Do you get the picture? we observed how theses variables relate to car crashes, but what does that have to doe with Jumping.  Below we will explore how the same variables above relate to landing of a jump on the basketball court or descending from a grand jete or simply not slipping when you jump to reach for an object off a high shelf. Below we will examine the physics of collisions and analyze the mechanics of Jumping. 
  • Mass is an amount in kilograms of an object relative to the amount of gravitational force applied. Our ability to jump well is related to our weight, or the amount of gravitational force applied to the collision with the ground in landing.   Yes, it is hard to put math in to words that is why we rely on Newton's Second Law of Gravity 
    • Force (weight) = mass * g, where g=9.8m/s^2
    • Healthy eating and exercise go together because our weight effects our Joint's ability to support our bodies during vigorous activity.  Good Nutrition (not starvation) is important to providing the energy for Jumping
    • Our joints are like the suspension system on a vehicle.  Vehicles have there towing limits just as our joints have limits for the weight they carry. 
  • Hooke's Law is a principal of Physics that explains the force need for displacement (extension or compression) of a spring proportional to some distance.  For every material, there is a constant characteristic that represents the Stiffness or elasticity.  
    • Force = kx, where x is the distance and k is the constant characteristic
    • Oppose to an object, our bodies are constantly changing; therefore, our joint's level of elasticity is constantly changing.  Our Skin is the most elastic part of our bodies and is the first line of defense when we collide with the earth.  Second is our joints, a series of springs, that cushion the descent of a jump.
    • A positive change could be managing a healthy weight; have you ever notice after regular exercise you have more spring in your step?  A negative change is from compensating muscles to cope with an injury. 
    • Improper body mechanics will deplete the joint of collagen and may cause serious injury. In physics distance is a vector quality represented by a straight line in a given directions.  Our goal as movers is to keep each joint in a straight line. I like to visualize three parallel: two from ankle to shoulder and one up the spine.  Imaging the middle line longer than the other two, and if it isn't too foreign see it moving infinitely down & up to provide a strong central axis.  
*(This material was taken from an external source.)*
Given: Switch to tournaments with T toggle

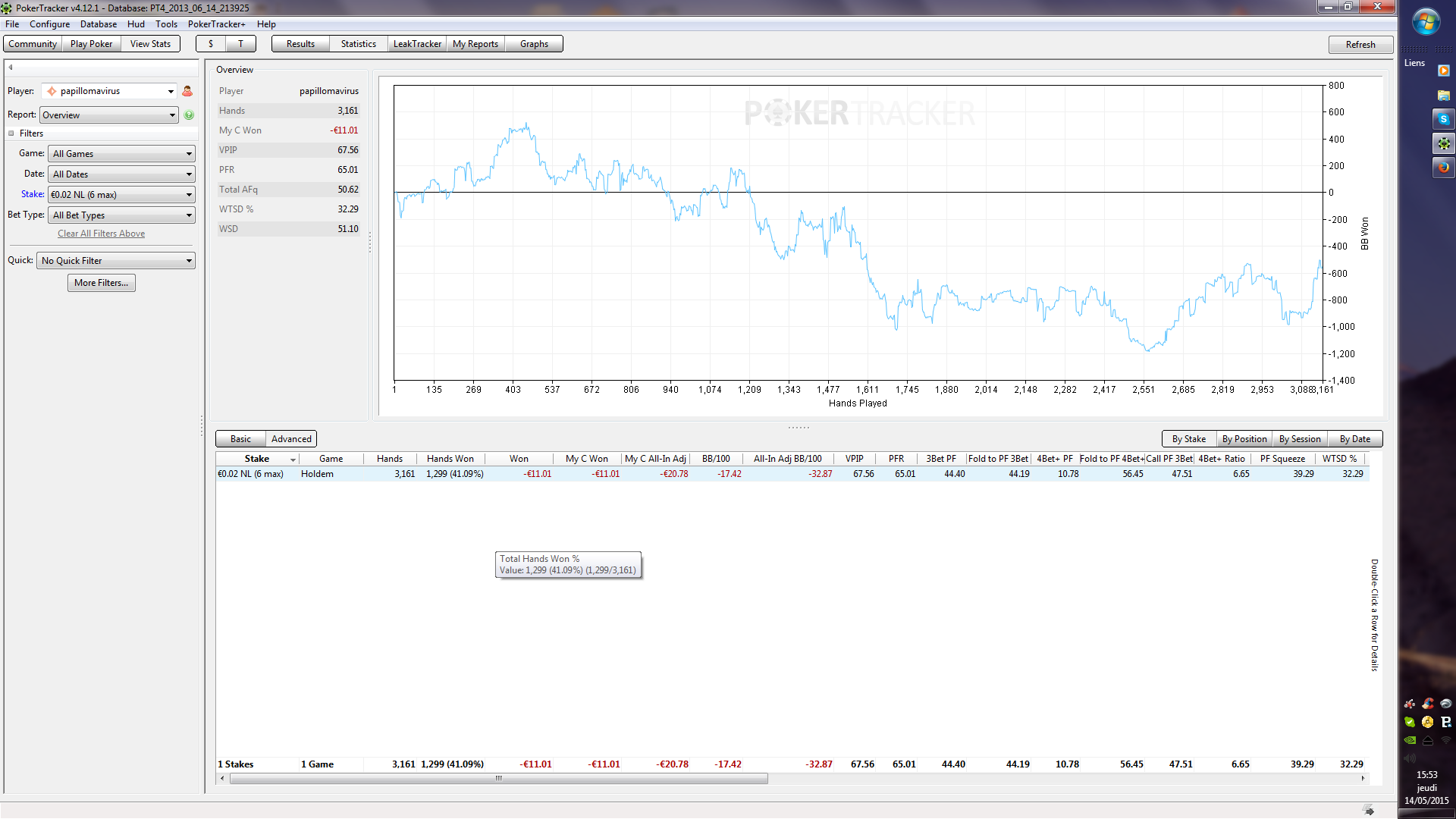Looking at the screenshot, I should [241, 44].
  • Are you familiar with the phrase what goes up must come down? Or maybe you know Newton's says for every action there is an equal and opposite reaction. The same force to accelerate upward must be equal to the force of resistance when colliding with the floor.
    • This concept is from Newton's Third law of motion:  F1 = - F2  
    • Bending and straightening our legs (or Plie), Forces our body upward, slowing down at a rate of 9.85 m/s^2, untile our body reaches a velocity of zero before it changes directions, accelerating downward at the same rate of 9.85 m/s^2. The rate of acceleration due to gravity and our bodies mass is constant; therefore, the force is equal and the direction varies. 
    • While suspended at the peck of the jump, there is a sensation of flight. It is an amazing feeling, yet can be destructive and a distraction.  Eager to fly, I tend to apply as much force as possible, and when finding that suspension I want to linger which results in a rough collision with the floor.  
    • To prevent a high-speed head-on crash with the dance floor, My teachers always coached me that the beginning and end of a jump should have as deep of a plie
Each of these variable and constant in physics can be related to the body's function to jump.  If you struggle with one particular aspect of jumps, the body naturally compensates.  The above description is an ideal demonstration and takes diligent effort to achieve. When practicing your long jump, slam dunk, or jete always remember the landing is a collision. Take care of your body to sustain our natural ability to absorb shock. Practice is not always accomplished by action. The best way to protect our bodies and absorb shock  is from conditioning to strengthen and stretch the muscles around the joints.